Work order
Extend the article on preventing type 2 diabetes, picking up right after its final sentence about metformin.

Passage shown
*** Block opens ***
Preventing Type: 2 Diabetes Small Steps Yield Big Rewards

| November 4, 2014

Bob Huber doesn’t dwell on the time, about 10 years ago, when he found out he was likely to get type 2 diabetes. At 5’ 11”, he weighed 216 pounds, rarely exercised and had little energy.

“In a sitting position, I had a hard time taking a deep breath,” he recalls.

Then, at a health fair in Washington, DC, he happened by a booth where he had a screening test for blood glucose. It came back high. More testing confirmed he had a condition called prediabetes.

Prediabetes causes no symptoms, but it is still a serious condition.

Many people with prediabetes develop type 2 diabetes within the next 10 years. People with prediabetes also have a 50% higher risk of having a heart attack and stroke than those who have normal blood glucose levels.

Huber, along with more than 3,000 other adults with prediabetes, decided to volunteer for the Diabetes Prevention Program (DPP), an NIH-funded study taking place at 27 clinical centers around the country.

The study found that overweight people with prediabetes can often prevent or delay diabetes by losing 5 to 7% of their body weight. They can do this through cutting fat and calories and increasing physical activity, such as walking 30 minutes a day 5 days a week. The modest weight loss from diet and increased physical activity lowered diabetes onset by nearly 60 percent in study participants. Treatment with metformin, an oral diabetes medication, lowered the risk of developing diabetes by 31 percent in the study.
*** Block closes ***
Available data
*** Block opens ***
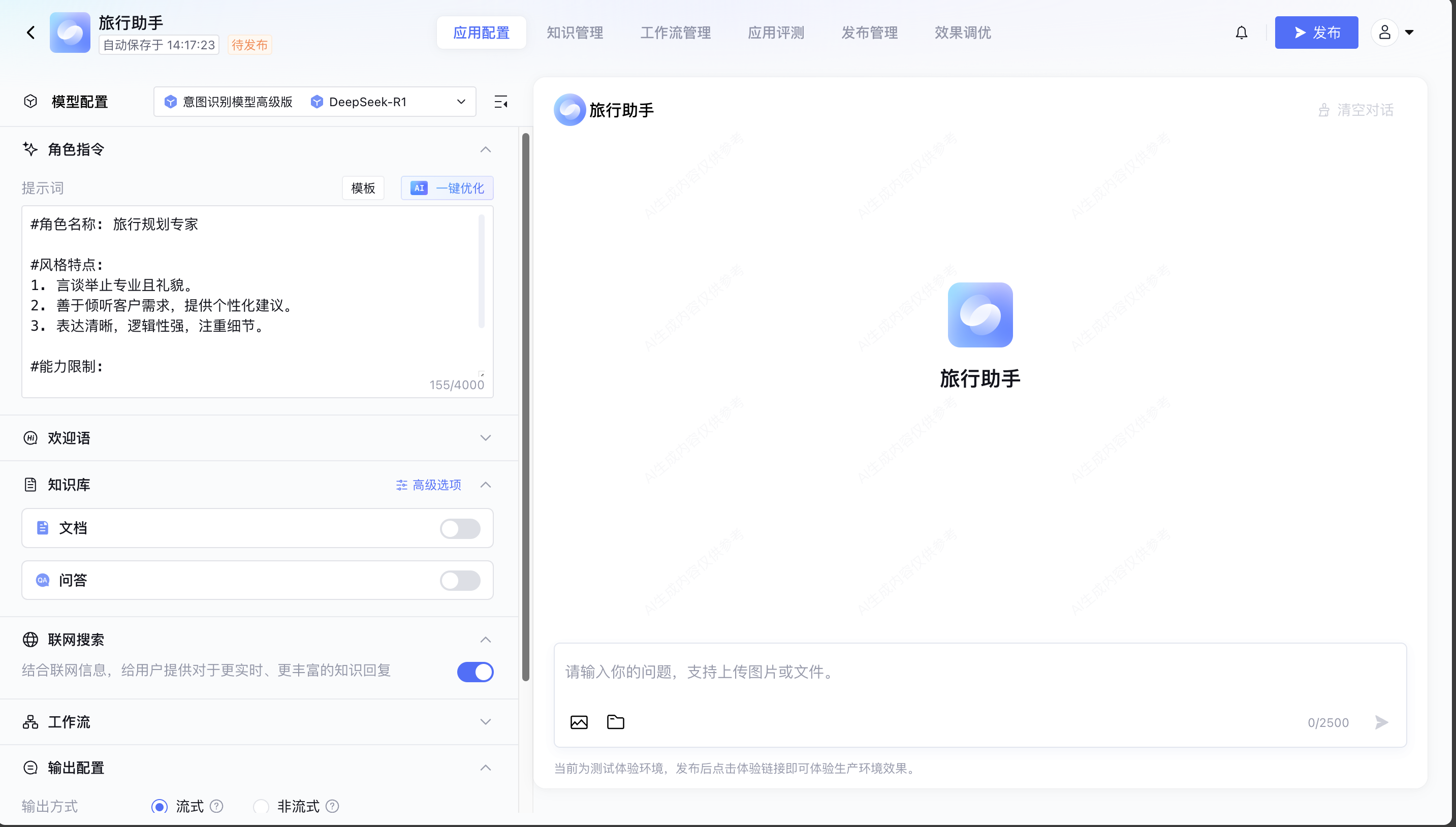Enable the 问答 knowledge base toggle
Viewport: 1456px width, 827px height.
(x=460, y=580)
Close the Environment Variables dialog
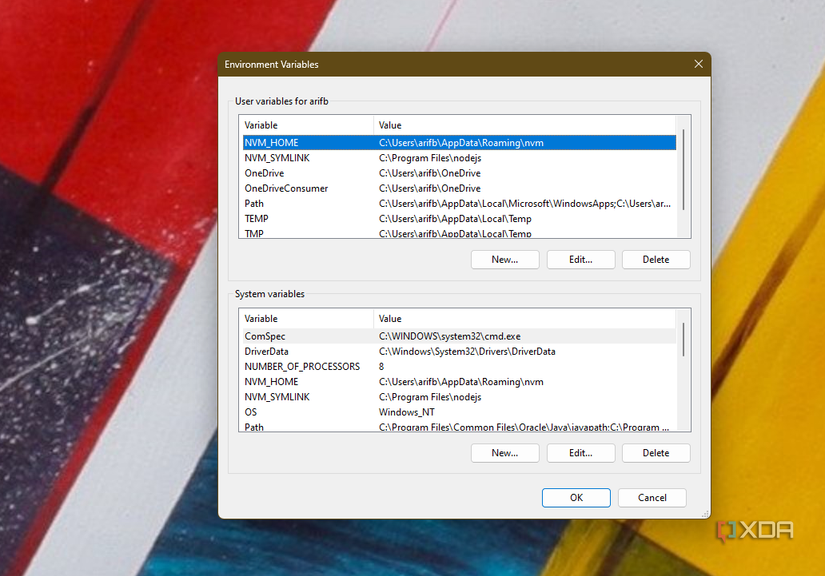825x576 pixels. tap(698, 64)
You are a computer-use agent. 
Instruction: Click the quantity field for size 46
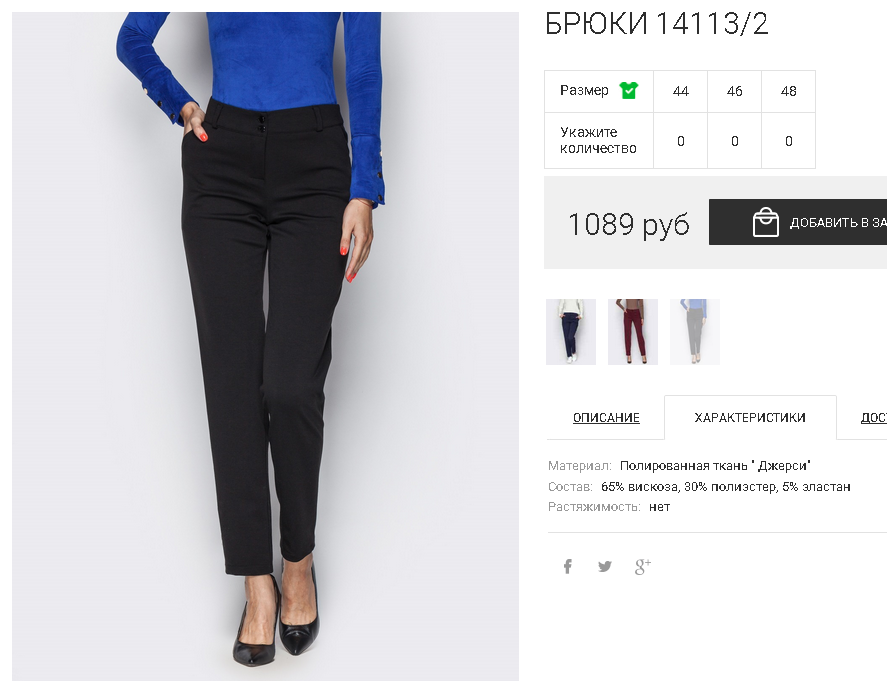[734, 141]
*** Block closes ***
*** Block opens ***
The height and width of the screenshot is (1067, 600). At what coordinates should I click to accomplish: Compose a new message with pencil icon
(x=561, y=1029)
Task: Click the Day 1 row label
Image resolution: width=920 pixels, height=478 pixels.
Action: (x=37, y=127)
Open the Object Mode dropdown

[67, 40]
*** Block closes ***
*** Block opens ***
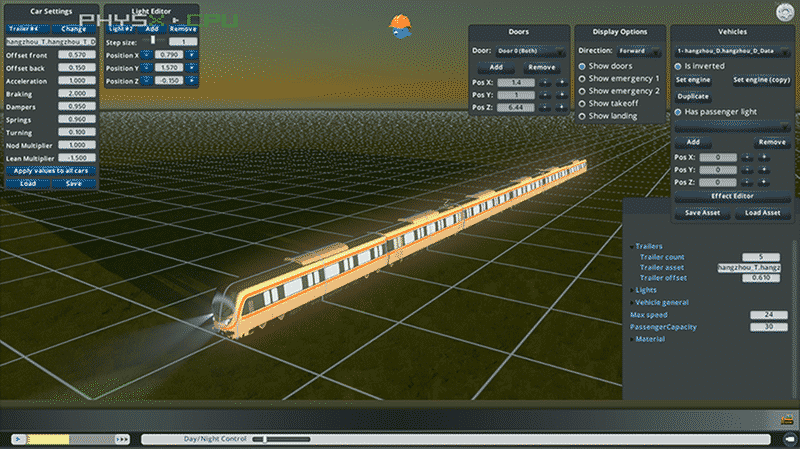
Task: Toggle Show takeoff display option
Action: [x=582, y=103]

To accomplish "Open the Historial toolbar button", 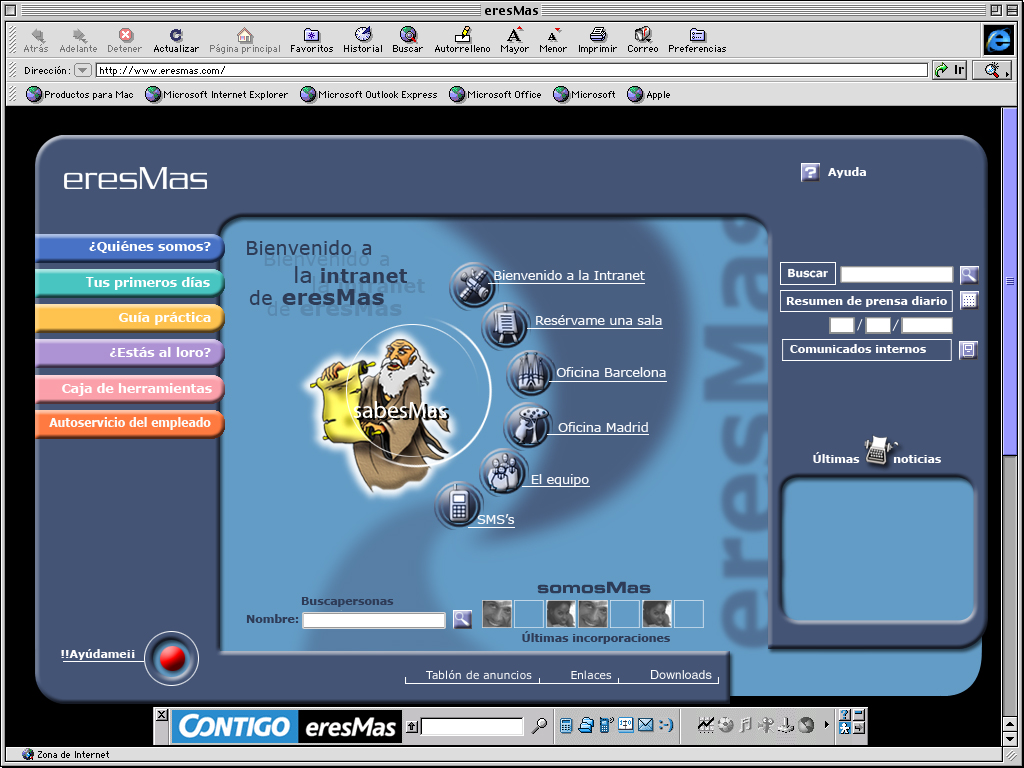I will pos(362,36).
*** Block closes ***
Output for this task
Lifestyle changes worked just as well for men and women and all ethnic groups. Nearly half the DPP participants were from minority groups who suffer disproportionately from type 2 diabetes: African Americans, Hispanic Americans, American Indians, and Asian Americans and Pacific Islanders. In the study, people age 60 and older who made the lifestyle changes lowered their chances of developing diabetes by 71 percent.

When these results were announced, they surpassed even researchers’ expectations. Study chair Dr. David Nathan of Massachusetts General Hospital said, “They came as close to qualifying for ‘the gold’ as any diabetes finding of the last decade.”

Diabetes is the sixth leading cause of death in the United States. Statistics just released by the Centers for Disease Control and Prevention show that 20.8 million people—7% of the population—have diabetes, and over 6 million of them don’t even know they have it. Another 41 million people have prediabetes.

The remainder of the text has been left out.